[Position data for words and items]
════════════════
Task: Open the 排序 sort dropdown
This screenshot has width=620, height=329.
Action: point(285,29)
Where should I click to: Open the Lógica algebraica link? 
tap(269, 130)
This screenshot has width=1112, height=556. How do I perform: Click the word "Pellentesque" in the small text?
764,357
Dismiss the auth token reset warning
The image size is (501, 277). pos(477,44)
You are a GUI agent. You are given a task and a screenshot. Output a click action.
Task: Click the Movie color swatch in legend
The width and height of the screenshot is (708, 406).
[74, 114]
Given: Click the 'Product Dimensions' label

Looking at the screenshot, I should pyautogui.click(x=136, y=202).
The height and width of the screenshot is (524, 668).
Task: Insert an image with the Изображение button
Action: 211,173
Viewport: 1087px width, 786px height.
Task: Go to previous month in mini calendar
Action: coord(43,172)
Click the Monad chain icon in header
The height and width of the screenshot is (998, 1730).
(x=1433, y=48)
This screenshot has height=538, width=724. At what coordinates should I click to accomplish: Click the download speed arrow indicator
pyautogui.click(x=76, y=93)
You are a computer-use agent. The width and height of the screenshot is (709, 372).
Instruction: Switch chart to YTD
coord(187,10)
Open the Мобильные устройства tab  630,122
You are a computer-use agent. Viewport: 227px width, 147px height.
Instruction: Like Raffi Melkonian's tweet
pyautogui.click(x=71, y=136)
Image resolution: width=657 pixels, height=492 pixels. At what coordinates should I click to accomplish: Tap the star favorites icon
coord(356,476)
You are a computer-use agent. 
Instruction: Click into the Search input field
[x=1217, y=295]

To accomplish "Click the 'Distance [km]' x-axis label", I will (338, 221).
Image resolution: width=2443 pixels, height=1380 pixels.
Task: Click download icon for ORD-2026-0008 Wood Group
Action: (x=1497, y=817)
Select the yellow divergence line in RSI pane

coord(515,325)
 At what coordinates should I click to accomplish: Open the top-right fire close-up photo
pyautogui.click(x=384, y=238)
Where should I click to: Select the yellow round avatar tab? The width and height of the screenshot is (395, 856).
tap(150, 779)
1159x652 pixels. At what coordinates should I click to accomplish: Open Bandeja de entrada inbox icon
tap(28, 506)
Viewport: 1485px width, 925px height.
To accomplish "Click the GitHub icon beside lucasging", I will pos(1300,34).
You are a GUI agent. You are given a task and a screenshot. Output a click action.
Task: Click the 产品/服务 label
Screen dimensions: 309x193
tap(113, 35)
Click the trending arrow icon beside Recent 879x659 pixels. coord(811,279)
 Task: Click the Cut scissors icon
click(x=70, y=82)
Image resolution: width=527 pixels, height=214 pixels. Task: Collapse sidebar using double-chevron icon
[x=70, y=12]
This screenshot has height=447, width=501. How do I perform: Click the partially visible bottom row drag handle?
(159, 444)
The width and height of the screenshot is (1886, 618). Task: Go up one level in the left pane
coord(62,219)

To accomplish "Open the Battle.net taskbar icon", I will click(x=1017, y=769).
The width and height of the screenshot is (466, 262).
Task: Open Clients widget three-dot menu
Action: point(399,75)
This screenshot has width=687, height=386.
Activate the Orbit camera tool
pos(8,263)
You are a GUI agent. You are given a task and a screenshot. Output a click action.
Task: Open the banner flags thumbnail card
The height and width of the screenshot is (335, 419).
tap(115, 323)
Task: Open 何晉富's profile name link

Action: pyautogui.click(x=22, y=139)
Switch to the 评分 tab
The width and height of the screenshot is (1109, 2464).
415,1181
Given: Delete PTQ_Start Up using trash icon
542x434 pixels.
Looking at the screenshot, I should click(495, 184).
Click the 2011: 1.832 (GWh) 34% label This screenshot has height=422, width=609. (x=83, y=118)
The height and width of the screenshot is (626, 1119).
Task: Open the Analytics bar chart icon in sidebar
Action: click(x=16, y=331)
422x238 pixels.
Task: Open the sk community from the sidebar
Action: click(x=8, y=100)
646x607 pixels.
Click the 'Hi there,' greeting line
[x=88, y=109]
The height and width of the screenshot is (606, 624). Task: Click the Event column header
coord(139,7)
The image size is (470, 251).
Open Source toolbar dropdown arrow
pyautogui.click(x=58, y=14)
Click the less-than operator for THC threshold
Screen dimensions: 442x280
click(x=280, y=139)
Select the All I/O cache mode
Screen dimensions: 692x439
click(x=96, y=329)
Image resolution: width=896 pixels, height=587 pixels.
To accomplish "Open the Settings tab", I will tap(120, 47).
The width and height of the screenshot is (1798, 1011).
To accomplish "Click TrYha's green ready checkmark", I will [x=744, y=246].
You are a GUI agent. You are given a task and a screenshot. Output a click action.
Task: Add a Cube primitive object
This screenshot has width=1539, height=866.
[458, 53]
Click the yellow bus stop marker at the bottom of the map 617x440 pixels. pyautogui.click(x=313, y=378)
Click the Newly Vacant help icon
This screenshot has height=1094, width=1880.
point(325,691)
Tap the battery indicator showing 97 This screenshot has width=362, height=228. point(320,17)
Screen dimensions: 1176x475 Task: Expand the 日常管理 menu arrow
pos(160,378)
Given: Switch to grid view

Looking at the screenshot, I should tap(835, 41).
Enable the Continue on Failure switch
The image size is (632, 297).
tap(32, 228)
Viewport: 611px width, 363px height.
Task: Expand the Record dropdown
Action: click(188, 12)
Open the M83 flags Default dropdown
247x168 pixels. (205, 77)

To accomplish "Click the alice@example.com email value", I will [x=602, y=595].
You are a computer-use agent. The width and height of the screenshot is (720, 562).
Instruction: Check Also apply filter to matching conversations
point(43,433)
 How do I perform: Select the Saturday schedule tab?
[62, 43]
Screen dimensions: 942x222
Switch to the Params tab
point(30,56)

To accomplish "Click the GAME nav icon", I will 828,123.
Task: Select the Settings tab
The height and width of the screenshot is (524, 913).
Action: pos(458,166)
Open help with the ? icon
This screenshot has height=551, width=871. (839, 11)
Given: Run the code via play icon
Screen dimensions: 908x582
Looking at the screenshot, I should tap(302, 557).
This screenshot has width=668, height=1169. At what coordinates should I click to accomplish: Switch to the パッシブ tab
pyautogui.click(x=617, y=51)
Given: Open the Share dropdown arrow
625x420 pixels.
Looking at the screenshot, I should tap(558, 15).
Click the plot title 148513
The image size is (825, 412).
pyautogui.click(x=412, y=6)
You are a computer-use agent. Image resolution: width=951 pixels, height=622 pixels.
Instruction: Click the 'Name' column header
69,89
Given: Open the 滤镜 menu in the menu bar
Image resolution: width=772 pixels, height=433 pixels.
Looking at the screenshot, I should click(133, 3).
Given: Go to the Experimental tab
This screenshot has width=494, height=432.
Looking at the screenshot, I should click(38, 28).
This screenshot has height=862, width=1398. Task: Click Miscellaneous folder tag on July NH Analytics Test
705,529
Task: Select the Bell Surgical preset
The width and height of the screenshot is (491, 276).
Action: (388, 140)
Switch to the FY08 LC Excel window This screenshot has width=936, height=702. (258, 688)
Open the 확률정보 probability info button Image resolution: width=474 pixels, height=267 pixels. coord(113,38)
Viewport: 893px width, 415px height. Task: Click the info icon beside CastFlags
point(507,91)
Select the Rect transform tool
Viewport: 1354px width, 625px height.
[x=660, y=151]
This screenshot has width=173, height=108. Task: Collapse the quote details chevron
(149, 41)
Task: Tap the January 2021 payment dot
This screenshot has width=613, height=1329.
════════════════
_Goal of the exercise:_ Return all of the data above line for line, without changing anything.

_The result:_
Task: Open the 排序 sort dropdown
This screenshot has width=620, height=329.
Action: point(285,29)
Where should I click to: Open the Lógica algebraica link? 
tap(269, 130)
This screenshot has width=1112, height=556. How do I perform: Click the word "Pellentesque" in the small text?
764,357
Dismiss the auth token reset warning
The image size is (501, 277). pos(477,44)
You are a GUI agent. You are given a task and a screenshot. Output a click action.
Task: Click the Movie color swatch in legend
The width and height of the screenshot is (708, 406).
[74, 114]
Given: Click the 'Product Dimensions' label

Looking at the screenshot, I should pyautogui.click(x=136, y=202).
The height and width of the screenshot is (524, 668).
Task: Insert an image with the Изображение button
Action: 211,173
Viewport: 1087px width, 786px height.
Task: Go to previous month in mini calendar
Action: coord(43,172)
Click the Monad chain icon in header
The height and width of the screenshot is (998, 1730).
(x=1433, y=48)
This screenshot has height=538, width=724. At what coordinates should I click to accomplish: Click the download speed arrow indicator
pyautogui.click(x=76, y=93)
You are a computer-use agent. The width and height of the screenshot is (709, 372).
Instruction: Switch chart to YTD
coord(187,10)
Open the Мобильные устройства tab  630,122
You are a computer-use agent. Viewport: 227px width, 147px height.
Instruction: Like Raffi Melkonian's tweet
pyautogui.click(x=71, y=136)
Image resolution: width=657 pixels, height=492 pixels. At what coordinates should I click to accomplish: Tap the star favorites icon
coord(356,476)
You are a computer-use agent. 
Instruction: Click into the Search input field
[x=1217, y=295]

To accomplish "Click the 'Distance [km]' x-axis label", I will (338, 221).
Image resolution: width=2443 pixels, height=1380 pixels.
Task: Click download icon for ORD-2026-0008 Wood Group
Action: (x=1497, y=817)
Select the yellow divergence line in RSI pane

coord(515,325)
 At what coordinates should I click to accomplish: Open the top-right fire close-up photo
pyautogui.click(x=384, y=238)
Where should I click to: Select the yellow round avatar tab? The width and height of the screenshot is (395, 856).
tap(150, 779)
1159x652 pixels. At what coordinates should I click to accomplish: Open Bandeja de entrada inbox icon
tap(28, 506)
Viewport: 1485px width, 925px height.
To accomplish "Click the GitHub icon beside lucasging", I will pos(1300,34).
You are a GUI agent. You are given a task and a screenshot. Output a click action.
Task: Click the 产品/服务 label
Screen dimensions: 309x193
tap(113, 35)
Click the trending arrow icon beside Recent 879x659 pixels. coord(811,279)
 Task: Click the Cut scissors icon
click(x=70, y=82)
Image resolution: width=527 pixels, height=214 pixels. Task: Collapse sidebar using double-chevron icon
[x=70, y=12]
This screenshot has height=447, width=501. How do I perform: Click the partially visible bottom row drag handle?
(159, 444)
The width and height of the screenshot is (1886, 618). Task: Go up one level in the left pane
coord(62,219)

To accomplish "Open the Battle.net taskbar icon", I will click(x=1017, y=769).
The width and height of the screenshot is (466, 262).
Task: Open Clients widget three-dot menu
Action: point(399,75)
This screenshot has width=687, height=386.
Activate the Orbit camera tool
pos(8,263)
You are a GUI agent. You are given a task and a screenshot. Output a click action.
Task: Open the banner flags thumbnail card
The height and width of the screenshot is (335, 419).
tap(115, 323)
Task: Open 何晉富's profile name link

Action: pyautogui.click(x=22, y=139)
Switch to the 评分 tab
The width and height of the screenshot is (1109, 2464).
415,1181
Given: Delete PTQ_Start Up using trash icon
542x434 pixels.
Looking at the screenshot, I should click(495, 184).
Click the 2011: 1.832 (GWh) 34% label This screenshot has height=422, width=609. (x=83, y=118)
The height and width of the screenshot is (626, 1119).
Task: Open the Analytics bar chart icon in sidebar
Action: click(x=16, y=331)
422x238 pixels.
Task: Open the sk community from the sidebar
Action: click(x=8, y=100)
646x607 pixels.
Click the 'Hi there,' greeting line
[x=88, y=109]
The height and width of the screenshot is (606, 624). Task: Click the Event column header
coord(139,7)
The image size is (470, 251).
Open Source toolbar dropdown arrow
pyautogui.click(x=58, y=14)
Click the less-than operator for THC threshold
Screen dimensions: 442x280
click(x=280, y=139)
Select the All I/O cache mode
Screen dimensions: 692x439
click(x=96, y=329)
Image resolution: width=896 pixels, height=587 pixels.
To accomplish "Open the Settings tab", I will tap(120, 47).
The width and height of the screenshot is (1798, 1011).
To accomplish "Click TrYha's green ready checkmark", I will [x=744, y=246].
You are a GUI agent. You are given a task and a screenshot. Output a click action.
Task: Add a Cube primitive object
This screenshot has width=1539, height=866.
[458, 53]
Click the yellow bus stop marker at the bottom of the map 617x440 pixels. pyautogui.click(x=313, y=378)
Click the Newly Vacant help icon
This screenshot has height=1094, width=1880.
point(325,691)
Tap the battery indicator showing 97 This screenshot has width=362, height=228. point(320,17)
Screen dimensions: 1176x475 Task: Expand the 日常管理 menu arrow
pos(160,378)
Given: Switch to grid view

Looking at the screenshot, I should tap(835, 41).
Enable the Continue on Failure switch
The image size is (632, 297).
tap(32, 228)
Viewport: 611px width, 363px height.
Task: Expand the Record dropdown
Action: click(188, 12)
Open the M83 flags Default dropdown
247x168 pixels. (205, 77)

To accomplish "Click the alice@example.com email value", I will [x=602, y=595].
You are a computer-use agent. The width and height of the screenshot is (720, 562).
Instruction: Check Also apply filter to matching conversations
point(43,433)
 How do I perform: Select the Saturday schedule tab?
[62, 43]
Screen dimensions: 942x222
Switch to the Params tab
point(30,56)

To accomplish "Click the GAME nav icon", I will 828,123.
Task: Select the Settings tab
The height and width of the screenshot is (524, 913).
Action: pos(458,166)
Open help with the ? icon
This screenshot has height=551, width=871. (839, 11)
Given: Run the code via play icon
Screen dimensions: 908x582
Looking at the screenshot, I should tap(302, 557).
This screenshot has width=668, height=1169. At what coordinates should I click to accomplish: Switch to the パッシブ tab
pyautogui.click(x=617, y=51)
Given: Open the Share dropdown arrow
625x420 pixels.
Looking at the screenshot, I should tap(558, 15).
Click the plot title 148513
The image size is (825, 412).
pyautogui.click(x=412, y=6)
You are a computer-use agent. Image resolution: width=951 pixels, height=622 pixels.
Instruction: Click the 'Name' column header
69,89
Given: Open the 滤镜 menu in the menu bar
Image resolution: width=772 pixels, height=433 pixels.
Looking at the screenshot, I should click(133, 3).
Given: Go to the Experimental tab
This screenshot has width=494, height=432.
Looking at the screenshot, I should click(38, 28).
This screenshot has height=862, width=1398. Task: Click Miscellaneous folder tag on July NH Analytics Test
705,529
Task: Select the Bell Surgical preset
The width and height of the screenshot is (491, 276).
Action: (388, 140)
Switch to the FY08 LC Excel window This screenshot has width=936, height=702. (258, 688)
Open the 확률정보 probability info button Image resolution: width=474 pixels, height=267 pixels. coord(113,38)
Viewport: 893px width, 415px height. Task: Click the info icon beside CastFlags
point(507,91)
Select the Rect transform tool
Viewport: 1354px width, 625px height.
[x=660, y=151]
This screenshot has width=173, height=108. Task: Collapse the quote details chevron
(149, 41)
Task: Tap the January 2021 payment dot
This screenshot has width=613, height=1329.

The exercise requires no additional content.